Soft Palate Prostheses

Speaking and swallowing are functions that many take for granted on a daily basis. In order to understand better how we speak and swallow this section will very briefly describe the anatomy that allows us to speak and swallow, describe the jobs of these muscles, and talk about some of the prosthetic devices that could aid in overcoming alterations made to these muscles by birth, trauma, or treatment of disease.

Swallowing and speaking are controlled at the level of the back of the mouth and top of the throat (orophayrnx) by complex movements of several muscles. The soft palate forms the muscular back part of the roof of the mouth and vibrates when you say "AHH." The throat is made of several muscle groups and will be divided into the right and left side walls and the back wall. This group of muscles forms the palatopharyngeal sphincter (pă-lĭt'a-fa-rĭn' -jē'al sfĩngk'tar, syn. velopharyngeal sphincter) and during swallowing and speaking the soft palate moves up and back, the side walls move in, and the back wall moves forward forming a valve. This valve prevents food/liquid from going into the nose (nasopharynx) during swallowing and it prevents excessive air from escaping when speaking (hypernasality).
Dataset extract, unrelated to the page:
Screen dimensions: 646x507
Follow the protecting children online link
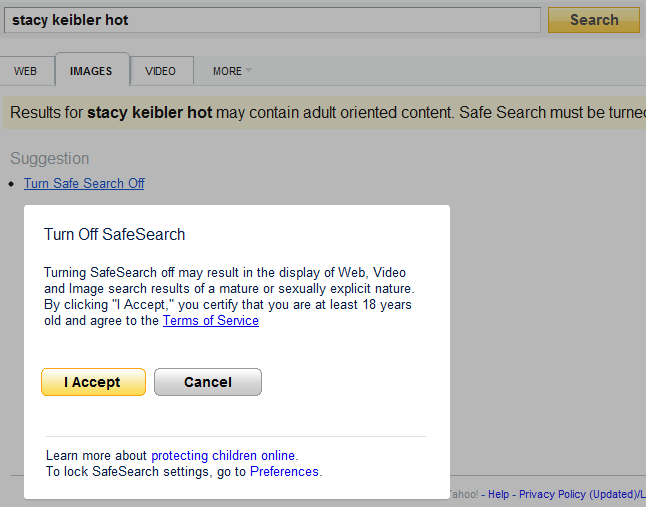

Patients are diagnosed with Palatopharyngeal inadequacy1 (pă-lĭt'a-fa-rĭn' -jē'al, -făr'ĭn-jē'al ĭn-ăd'ĭ-kwa-sē) if there is any problem allowing complete closure of the sphincter and this is further defined as one or both of the following:

  1. If any part of the muscles are missing or altered from birth (cleft palate), surgery, or trauma the valve can have a hole in it. This is known as palatopharyngeal insufficiency (pă-lĭt'a-fa-rĭn' -jē'al ĭn' sa- fĭsh'an-sē)
  2. If the muscles are not altered in volume but fail to move due to disease or trauma to the nerves (whiplash, stroke, blunt force to back head, etc) or stiffening from radiation therapy the valve will not close completely and this is defined as palatopharyngeal incompetence (pă-lĭt'a-fa-rĭn' -jē'al ĭn-kŏm'pĭ-tans)
A prosthodontist with maxillofacial prosthetics training often is able to aid in correcting palatopharyngeal inadequacies. This is accomplished by building one of several types of prostheses to plug the hole or pick up the soft palate. A soft palate obturator (also known as a speech and feeding aid/device) replaces the missing piece(s) of muscle(s) and fills the hole. A palatal lift prosthesis aids in repositioning the soft palate in the raised closed position.

The process for making these prostheses requires a mold of the mouth to be made, and either a metal framework or an all plastic prosthesis will be used. In each case the patient will require some adjustments to the prosthesis as this is an area that moves every time the patient speaks or swallows. Adjusting either of these prostheses is a fine balance between swallowing and speaking. If the valve is closed too tightly then swallowing is very good but speaking will sound as if the patient has a cold or stuffy nose (hyponasality). If the valve is left more open then speech will sound better but food/liquid leakage when swallowing may be increased. In addition, healing from surgery or radiation treatment will alter this area and require frequent adjustments until all healing is completed.

Caring for the prosthesis is relatively easy. Simply brushing the prosthesis or rinsing with soap and water when cleaning the teeth is adequate. Effervescent partial denture cleaning tablets can be used as well when the prosthesis is soaking while the patient is sleeping.

In conclusion, these two prostheses aid in improving a complex muscular valve disfunction. With patience and time these prosthetic devices can be fine tuned to be very functional and comfortable.

1. Glossary of Prosthodontic Terms, 8th ed. J Pros Dent 2005;94(1):1-104.

These documents and links are intended to inform you of issues, sequelae, and treatment options related to various diagnoses and maxillofacial prosthodontic treatments that may interest you. The information is not intended to suggest or dictate treatment or outcomes, but may serve to begin a discussion with your physician and prosthodontist.